Leeds awaits Blunkett's decision on its big double wedding

June 26, 1998

Hitches of getting hitched. To merge or not to merge, that is the question. THES reporters ponder the pitfalls

Leeds has two big mergers in the pipeline, both awaiting the final approval of secretary of state for education David Blunkett, writes Alison Utley.

If the planned marriage of Park Lane and Airedale and Wharfedale College goes ahead, it will create the largest further education institution in West Yorkshire with ,000 students and over 800 full-time equivalent staff.

The merger initiative came from Airedale, which was struggling with a financial crisis on top of a negative funding council inspection. Inspectors gave it the lowest possible 5 rating for governance and management and 4 for quality assurance. The college was also facing a big but undisclosed deficit and its future was in doubt.

Merger was seen as the best hope of saving the college from closure and the corporation wrote to all higher and further education institutions within a 20-mile radius offering marriage. Initially Thomas Danby College took the bait but discussions collapsed as Thomas Danby had its own financial problems. Finally last August, Park Lane stepped up.

Both colleges claim the merger will improve provision in the area.

Leeds Metropolitan University is also waiting for the go-ahead from the secretary of state for its merger with Harrogate College.

The university had considered merging with Airedale, too, but talks collapsed when it emerged the institutions' strategies were incompatible.

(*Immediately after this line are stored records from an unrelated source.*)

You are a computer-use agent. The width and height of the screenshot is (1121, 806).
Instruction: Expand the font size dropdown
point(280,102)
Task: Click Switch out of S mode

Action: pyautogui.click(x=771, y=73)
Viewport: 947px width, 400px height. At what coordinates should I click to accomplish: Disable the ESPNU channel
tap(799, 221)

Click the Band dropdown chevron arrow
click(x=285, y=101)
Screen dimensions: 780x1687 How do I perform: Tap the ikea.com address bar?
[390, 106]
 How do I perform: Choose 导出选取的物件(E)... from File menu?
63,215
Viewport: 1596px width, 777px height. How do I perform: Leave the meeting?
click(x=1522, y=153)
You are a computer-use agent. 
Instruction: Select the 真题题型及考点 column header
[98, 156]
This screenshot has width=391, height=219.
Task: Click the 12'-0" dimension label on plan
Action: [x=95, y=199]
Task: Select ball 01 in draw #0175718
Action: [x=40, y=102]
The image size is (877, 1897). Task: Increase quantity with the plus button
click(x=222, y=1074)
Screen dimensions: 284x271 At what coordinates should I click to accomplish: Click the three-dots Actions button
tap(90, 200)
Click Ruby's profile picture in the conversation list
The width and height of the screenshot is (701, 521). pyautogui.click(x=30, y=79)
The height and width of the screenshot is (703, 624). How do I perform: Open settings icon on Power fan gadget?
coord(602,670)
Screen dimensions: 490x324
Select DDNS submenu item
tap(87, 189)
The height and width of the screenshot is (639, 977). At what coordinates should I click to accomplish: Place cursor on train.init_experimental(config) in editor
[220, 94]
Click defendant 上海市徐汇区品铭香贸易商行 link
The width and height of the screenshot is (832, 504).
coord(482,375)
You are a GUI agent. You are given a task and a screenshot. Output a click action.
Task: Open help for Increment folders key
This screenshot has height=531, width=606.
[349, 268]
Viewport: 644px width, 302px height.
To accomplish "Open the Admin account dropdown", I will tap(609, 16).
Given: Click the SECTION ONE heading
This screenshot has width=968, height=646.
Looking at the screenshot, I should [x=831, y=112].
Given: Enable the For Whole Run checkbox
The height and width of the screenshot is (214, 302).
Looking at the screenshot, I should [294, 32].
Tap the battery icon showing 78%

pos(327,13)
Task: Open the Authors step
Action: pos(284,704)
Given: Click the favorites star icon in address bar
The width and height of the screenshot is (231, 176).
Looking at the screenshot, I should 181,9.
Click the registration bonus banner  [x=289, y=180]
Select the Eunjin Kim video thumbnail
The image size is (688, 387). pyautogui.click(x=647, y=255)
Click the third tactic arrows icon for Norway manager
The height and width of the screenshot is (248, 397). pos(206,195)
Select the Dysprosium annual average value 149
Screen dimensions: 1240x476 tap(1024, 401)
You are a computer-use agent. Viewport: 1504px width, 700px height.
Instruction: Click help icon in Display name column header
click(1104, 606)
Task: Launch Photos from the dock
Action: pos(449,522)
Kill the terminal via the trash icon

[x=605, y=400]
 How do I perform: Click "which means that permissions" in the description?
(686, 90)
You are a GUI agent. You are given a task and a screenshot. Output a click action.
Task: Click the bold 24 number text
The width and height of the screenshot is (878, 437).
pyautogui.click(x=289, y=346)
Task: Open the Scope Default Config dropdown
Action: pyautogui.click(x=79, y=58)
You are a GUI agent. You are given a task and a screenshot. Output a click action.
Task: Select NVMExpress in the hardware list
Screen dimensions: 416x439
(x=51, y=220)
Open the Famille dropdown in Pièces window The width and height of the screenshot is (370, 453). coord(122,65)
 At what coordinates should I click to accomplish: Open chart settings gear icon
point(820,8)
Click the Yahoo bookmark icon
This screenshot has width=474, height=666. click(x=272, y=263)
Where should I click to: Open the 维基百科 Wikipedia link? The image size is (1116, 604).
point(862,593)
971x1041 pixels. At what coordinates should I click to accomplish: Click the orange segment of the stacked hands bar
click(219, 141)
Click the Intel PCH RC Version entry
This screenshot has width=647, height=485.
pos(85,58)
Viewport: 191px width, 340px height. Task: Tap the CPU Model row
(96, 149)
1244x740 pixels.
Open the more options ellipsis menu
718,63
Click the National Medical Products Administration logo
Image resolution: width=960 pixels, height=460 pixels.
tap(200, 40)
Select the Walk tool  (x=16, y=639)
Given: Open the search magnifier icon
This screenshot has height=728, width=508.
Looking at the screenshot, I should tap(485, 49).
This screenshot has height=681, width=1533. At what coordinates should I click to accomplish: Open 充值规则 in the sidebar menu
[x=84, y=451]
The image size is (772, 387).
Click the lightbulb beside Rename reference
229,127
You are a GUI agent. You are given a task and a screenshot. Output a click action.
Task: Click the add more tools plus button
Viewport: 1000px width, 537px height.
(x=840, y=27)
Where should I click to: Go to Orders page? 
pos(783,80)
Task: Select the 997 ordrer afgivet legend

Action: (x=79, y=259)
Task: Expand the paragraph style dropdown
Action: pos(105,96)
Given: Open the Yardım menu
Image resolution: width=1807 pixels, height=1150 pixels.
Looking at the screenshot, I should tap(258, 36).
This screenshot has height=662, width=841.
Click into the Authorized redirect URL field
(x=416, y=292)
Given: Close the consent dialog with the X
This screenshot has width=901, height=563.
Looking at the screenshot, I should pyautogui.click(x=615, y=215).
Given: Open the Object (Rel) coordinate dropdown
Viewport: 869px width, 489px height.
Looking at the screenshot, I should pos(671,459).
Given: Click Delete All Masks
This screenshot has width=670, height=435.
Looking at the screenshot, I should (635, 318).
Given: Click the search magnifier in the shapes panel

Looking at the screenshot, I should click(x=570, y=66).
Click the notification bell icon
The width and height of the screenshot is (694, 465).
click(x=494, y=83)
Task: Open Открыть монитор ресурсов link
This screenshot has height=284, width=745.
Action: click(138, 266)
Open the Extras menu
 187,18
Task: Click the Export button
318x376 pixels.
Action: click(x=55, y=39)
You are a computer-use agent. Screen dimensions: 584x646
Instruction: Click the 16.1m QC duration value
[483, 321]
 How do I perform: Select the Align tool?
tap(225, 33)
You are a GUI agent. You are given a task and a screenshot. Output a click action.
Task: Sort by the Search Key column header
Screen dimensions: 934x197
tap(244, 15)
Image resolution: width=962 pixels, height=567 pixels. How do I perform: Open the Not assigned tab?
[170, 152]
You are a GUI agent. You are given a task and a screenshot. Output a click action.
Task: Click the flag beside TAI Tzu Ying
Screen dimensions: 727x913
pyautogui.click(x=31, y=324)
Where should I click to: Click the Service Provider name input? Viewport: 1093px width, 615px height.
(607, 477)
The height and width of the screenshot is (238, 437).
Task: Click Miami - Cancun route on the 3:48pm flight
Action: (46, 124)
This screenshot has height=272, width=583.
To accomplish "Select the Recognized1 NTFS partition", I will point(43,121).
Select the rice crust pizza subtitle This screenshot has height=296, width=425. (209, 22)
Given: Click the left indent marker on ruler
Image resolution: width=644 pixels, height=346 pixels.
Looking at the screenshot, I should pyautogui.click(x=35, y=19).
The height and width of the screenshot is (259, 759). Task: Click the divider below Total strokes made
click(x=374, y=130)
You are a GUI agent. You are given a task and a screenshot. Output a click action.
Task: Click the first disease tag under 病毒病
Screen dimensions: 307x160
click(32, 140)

Vice-chancellor Leslie Wagner says his mission is to create a university of applied education. When Harrogate approached him about a merger therefore, the scene was already set.

The two institutions are expected to become one in August and higher education provision should be strengthened across a 750-square mile area across North Yorkshire.

Lecturers' unions have expressed concerns about mergers across the HE/FE divide since pay and working conditions in the college sector tend to be weaker. The university has stressed that no job losses are anticipated.